### Text ###

II.  Statute of Limitations

¶ 10.         We first address taxpayer’s claim that the Department’s assessment was time-barred by the three-year statute of limitations for assessments by the Department.  32 V.S.A. § 5882.  The Department’s assessment was conducted in 2004.  It is undisputed that the assessment occurred more than three years from the date of some of the BFT filings, but within three years of the filing of the 2002 and 2003 reconciliation reports.

¶ 11.         The Commissioner properly categorized the reconciliation reports as returns that mark the beginning of the statute-of-limitations period, and thus the Department’s assessments are not time-barred.  Title 32 allows the Department three years to notify taxpayers of any tax payment deficiencies or to assess penalties and interest for payment deficiencies.  Id.  That three year time period may begin at “the date that tax liability was originally required to be paid,” id. § 5882(a), or, if the taxpayer did not “file a proper return” when the tax liability was due, then the three-year period begins at the time “the taxpayer files such a return.”  Id. § 5882(b)(1).  In this case, the tax liability was originally required to be paid at the time of the quarterly BFT filings, but as explained below, the returns were not full and accurate, and therefore not “proper,” until taxpayer filed the 2002 and 2003 reconciliation reports.

###

• What the task asks:
Answer these questions on the statute of limitations text:
(a) In what year was the Department's assessment conducted?
(b) Which statute section sets the three-year limitations period for the Department's assessments?
(c) Which documents did the Commissioner categorize as the returns that begin the limitations period?
The data that comes next plays no part in the work on this text.

### Provided records ###

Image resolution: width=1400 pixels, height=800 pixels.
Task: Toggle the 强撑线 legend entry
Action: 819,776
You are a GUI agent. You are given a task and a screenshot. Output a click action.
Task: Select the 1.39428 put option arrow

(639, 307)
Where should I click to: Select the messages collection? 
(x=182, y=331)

###
### Provided records ###

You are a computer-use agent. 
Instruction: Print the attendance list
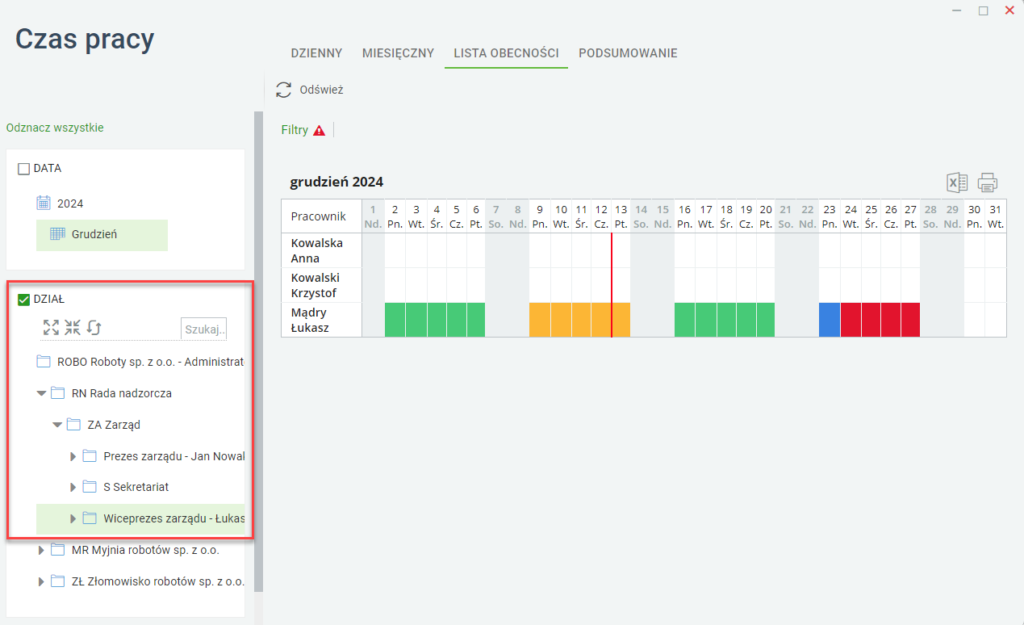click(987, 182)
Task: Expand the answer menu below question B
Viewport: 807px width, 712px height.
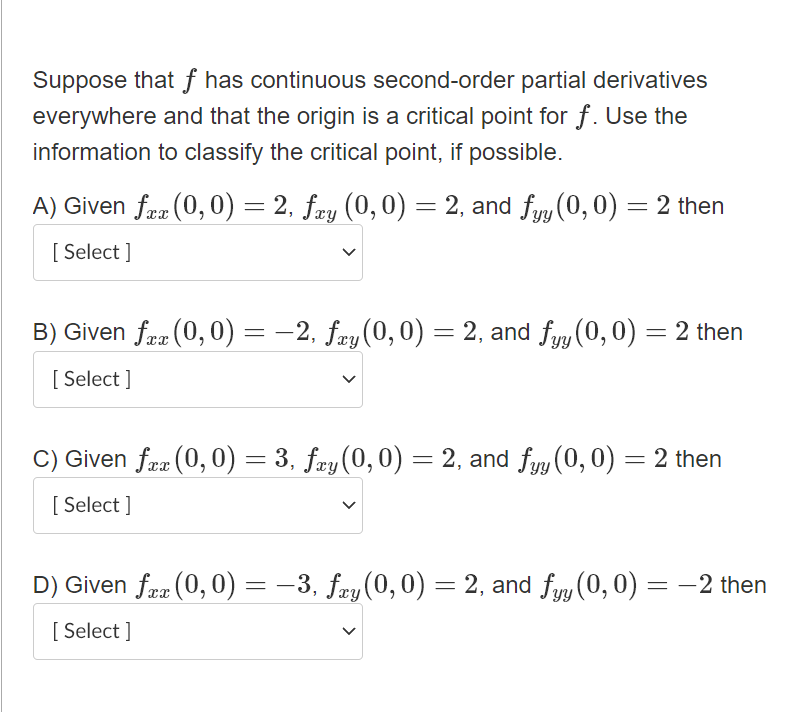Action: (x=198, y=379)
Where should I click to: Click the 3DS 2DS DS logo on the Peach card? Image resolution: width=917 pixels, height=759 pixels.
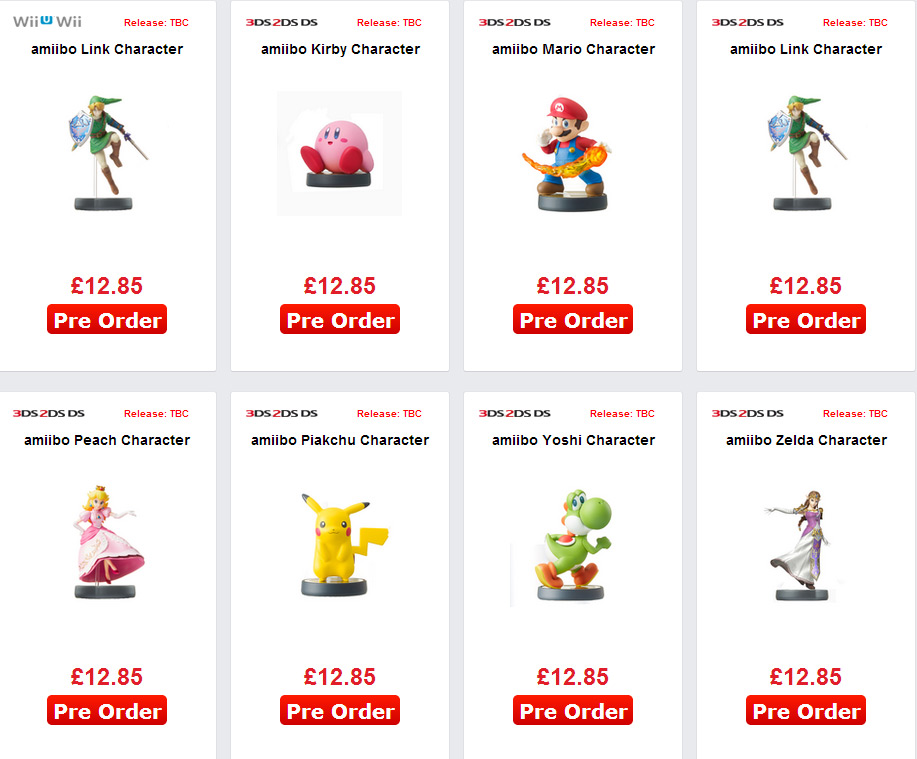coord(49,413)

###

• Result:
(a) 2004
(b) 32 V.S.A. § 5882
(c) The 2002 and 2003 reconciliation reports